抜け漏れパターン6選
❶ DBAが詳細設計フェーズから参入
インデックス設計が後付けになり、アプリチームが書いたクエリと整合が取れなくなる。開発フェーズで性能問題が頻発し、テーブル構造の見直しを余儀なくされるケースも。
→ DBAは基本設計フェーズからフル稼働させる
❷ 共通チームが不在
認証処理をFE・BEチームがそれぞれ独自実装する。実装がバラバラになり、仕様変更時に全チームへの影響が出る。セキュリティホールが生まれやすい領域でもある。
→ 共通チームを基本設計フェーズから設置し、認証設計を先行して確定させる
❸ インフラが要件定義に不在
非機能要件(可用性・スケール・DR)が後から覆る。「マルチAZ必須」が基本設計完了後に判明し、アーキテクチャを再設計するケースが典型例だ。
→ インフラは要件定義フェーズから非機能要件定義に参加させる
❹ QAがテストフェーズ直前まで不参加
テストケース設計が間に合わない。仕様書の矛盾がテストフェーズまで発覚せず、発覚時点で修正コストが高くなる。UATの受入基準も曖昧なまま進む。
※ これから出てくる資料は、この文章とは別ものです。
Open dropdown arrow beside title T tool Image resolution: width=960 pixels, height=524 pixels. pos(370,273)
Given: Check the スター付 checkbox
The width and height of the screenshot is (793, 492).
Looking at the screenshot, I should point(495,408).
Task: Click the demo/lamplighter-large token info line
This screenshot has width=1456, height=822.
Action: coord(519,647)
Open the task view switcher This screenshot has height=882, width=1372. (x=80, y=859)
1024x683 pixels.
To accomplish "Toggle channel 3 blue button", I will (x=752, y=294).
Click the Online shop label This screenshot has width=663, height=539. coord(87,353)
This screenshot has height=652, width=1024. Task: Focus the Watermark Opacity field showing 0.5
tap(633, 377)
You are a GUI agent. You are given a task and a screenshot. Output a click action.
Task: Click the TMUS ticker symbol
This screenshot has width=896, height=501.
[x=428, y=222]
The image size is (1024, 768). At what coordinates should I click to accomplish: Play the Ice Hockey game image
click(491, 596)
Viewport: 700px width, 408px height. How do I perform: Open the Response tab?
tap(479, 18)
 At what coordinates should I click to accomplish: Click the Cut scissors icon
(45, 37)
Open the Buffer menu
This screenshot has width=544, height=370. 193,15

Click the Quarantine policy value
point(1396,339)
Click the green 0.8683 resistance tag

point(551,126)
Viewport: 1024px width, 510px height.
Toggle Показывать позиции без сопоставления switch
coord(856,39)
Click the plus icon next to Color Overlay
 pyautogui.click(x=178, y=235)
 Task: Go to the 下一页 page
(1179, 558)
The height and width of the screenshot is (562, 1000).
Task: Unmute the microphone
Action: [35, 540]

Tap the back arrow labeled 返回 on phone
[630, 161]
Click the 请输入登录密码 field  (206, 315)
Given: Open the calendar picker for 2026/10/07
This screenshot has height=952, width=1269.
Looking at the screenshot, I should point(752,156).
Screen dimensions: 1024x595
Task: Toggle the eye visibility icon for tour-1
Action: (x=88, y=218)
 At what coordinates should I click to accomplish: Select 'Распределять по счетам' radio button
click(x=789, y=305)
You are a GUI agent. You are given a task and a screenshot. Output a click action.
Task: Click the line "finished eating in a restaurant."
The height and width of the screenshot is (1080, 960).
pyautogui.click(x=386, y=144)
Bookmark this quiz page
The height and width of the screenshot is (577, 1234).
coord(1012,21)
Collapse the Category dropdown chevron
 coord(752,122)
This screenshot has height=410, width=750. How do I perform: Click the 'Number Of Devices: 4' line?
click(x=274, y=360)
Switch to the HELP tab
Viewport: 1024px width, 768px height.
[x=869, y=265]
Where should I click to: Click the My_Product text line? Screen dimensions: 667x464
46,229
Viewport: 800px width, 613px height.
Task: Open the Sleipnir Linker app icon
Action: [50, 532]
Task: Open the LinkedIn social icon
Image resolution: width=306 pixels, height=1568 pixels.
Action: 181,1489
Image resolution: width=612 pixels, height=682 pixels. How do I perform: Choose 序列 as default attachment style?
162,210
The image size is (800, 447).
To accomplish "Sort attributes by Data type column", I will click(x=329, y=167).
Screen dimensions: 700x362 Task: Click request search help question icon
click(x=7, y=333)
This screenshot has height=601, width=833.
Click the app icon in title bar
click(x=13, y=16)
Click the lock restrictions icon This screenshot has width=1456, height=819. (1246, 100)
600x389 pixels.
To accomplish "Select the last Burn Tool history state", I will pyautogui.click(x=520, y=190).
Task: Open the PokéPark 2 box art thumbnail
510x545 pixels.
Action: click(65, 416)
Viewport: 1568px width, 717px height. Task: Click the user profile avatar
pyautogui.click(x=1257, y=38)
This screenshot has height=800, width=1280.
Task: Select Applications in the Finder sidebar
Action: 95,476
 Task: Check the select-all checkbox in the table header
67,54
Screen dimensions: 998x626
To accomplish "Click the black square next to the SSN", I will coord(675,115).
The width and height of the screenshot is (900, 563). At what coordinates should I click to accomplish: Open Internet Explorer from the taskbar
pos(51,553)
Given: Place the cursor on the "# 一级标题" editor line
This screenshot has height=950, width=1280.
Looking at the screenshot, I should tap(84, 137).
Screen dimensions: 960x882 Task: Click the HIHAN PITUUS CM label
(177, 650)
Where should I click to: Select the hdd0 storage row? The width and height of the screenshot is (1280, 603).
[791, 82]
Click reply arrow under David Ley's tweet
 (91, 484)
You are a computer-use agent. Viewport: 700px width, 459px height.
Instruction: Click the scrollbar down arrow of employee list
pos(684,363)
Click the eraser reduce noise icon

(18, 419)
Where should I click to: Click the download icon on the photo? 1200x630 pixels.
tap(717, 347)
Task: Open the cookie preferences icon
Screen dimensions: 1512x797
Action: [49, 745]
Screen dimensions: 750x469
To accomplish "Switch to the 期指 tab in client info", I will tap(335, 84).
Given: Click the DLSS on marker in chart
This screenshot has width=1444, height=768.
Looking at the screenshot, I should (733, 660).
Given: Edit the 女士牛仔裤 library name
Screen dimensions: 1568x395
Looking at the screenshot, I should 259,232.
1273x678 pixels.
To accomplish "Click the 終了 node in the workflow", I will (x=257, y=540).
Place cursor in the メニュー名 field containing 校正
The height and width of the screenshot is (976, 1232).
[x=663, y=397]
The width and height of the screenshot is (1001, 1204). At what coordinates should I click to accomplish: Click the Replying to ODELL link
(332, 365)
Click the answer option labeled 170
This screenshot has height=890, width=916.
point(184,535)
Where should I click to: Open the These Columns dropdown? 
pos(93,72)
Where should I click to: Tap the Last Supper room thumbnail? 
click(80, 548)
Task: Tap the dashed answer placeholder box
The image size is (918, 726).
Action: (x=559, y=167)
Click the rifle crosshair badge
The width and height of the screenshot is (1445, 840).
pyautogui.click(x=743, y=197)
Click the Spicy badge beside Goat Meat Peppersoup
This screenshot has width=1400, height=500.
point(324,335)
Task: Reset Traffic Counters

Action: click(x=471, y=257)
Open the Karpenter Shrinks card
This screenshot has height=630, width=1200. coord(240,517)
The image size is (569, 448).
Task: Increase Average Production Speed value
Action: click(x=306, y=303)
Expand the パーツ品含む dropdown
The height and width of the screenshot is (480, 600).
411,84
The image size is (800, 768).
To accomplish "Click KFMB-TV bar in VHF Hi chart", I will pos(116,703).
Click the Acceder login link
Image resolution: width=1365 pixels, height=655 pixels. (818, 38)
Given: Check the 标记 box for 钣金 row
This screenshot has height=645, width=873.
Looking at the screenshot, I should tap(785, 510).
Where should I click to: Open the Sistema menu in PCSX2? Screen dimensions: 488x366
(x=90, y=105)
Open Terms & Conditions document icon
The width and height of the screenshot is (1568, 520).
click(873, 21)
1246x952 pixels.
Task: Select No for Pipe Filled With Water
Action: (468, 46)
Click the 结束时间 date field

→ QAは基本設計フェーズからテスト計画に参加させる
❺ Runbookなしで運用移行
「作った人しか直せない」状態で運用チームに引き継ぐ。障害発生時に開発チームへの逆エスカレーションが頻発し、運用チームが疲弊する。
→ Runbookをリリースフェーズまでに作成し、運用移管完了報告に含める
❻ データ移行リハーサルなし
本番移行時に想定外のデータ不整合・処理時間超過が発生。ロールバック手順も未整備のまま本番に臨み、システム停止が長期化する。
→ DBAが主導して本番同等データでのリハーサルを最低1回実施する
なぜ繰り返されるのか
これらのパターンには共通する構造的な原因がある。
| 原因 | 具体的な状況 |
|---|---|
| コスト意識による早期参加の回避 | 「まだ設計段階だからDBAを呼ぶのは早い」という判断で参加を遅らせる。結果的に後工程の手戻りコストの方が高くつく。 |
| 役割の境界の曖昧さ | 「それは誰の仕事か」が明文化されていないため、誰も作らない成果物が発生する。特に共通基盤(認証・ライブラリ)が典型。 |
| フェーズの形骸化 | 「フェーズは区切りだけ」という認識で、各フェーズの成果物や参加者の合意がないまま次のフェーズに進む。 |
| プロジェクト後半の圧縮 | 開発フェーズの遅延がテスト・リリースフェーズを圧縮する。テスト準備・Runbook作成・移行リハーサルが省略される。 |
防止のためのチェックポイント
⚠️ フェーズ移行時のチェックリスト
各フェーズから次のフェーズに移行する前に、「このフェーズで全員が作るべき成果物は揃っているか」を確認する。特に①基本設計→詳細設計(DBA・共通チームの成果物)と②テスト→リリース(UAT合意書・Runbook・移行リハーサル結果)の2つの移行ポイントは念入りに確認する。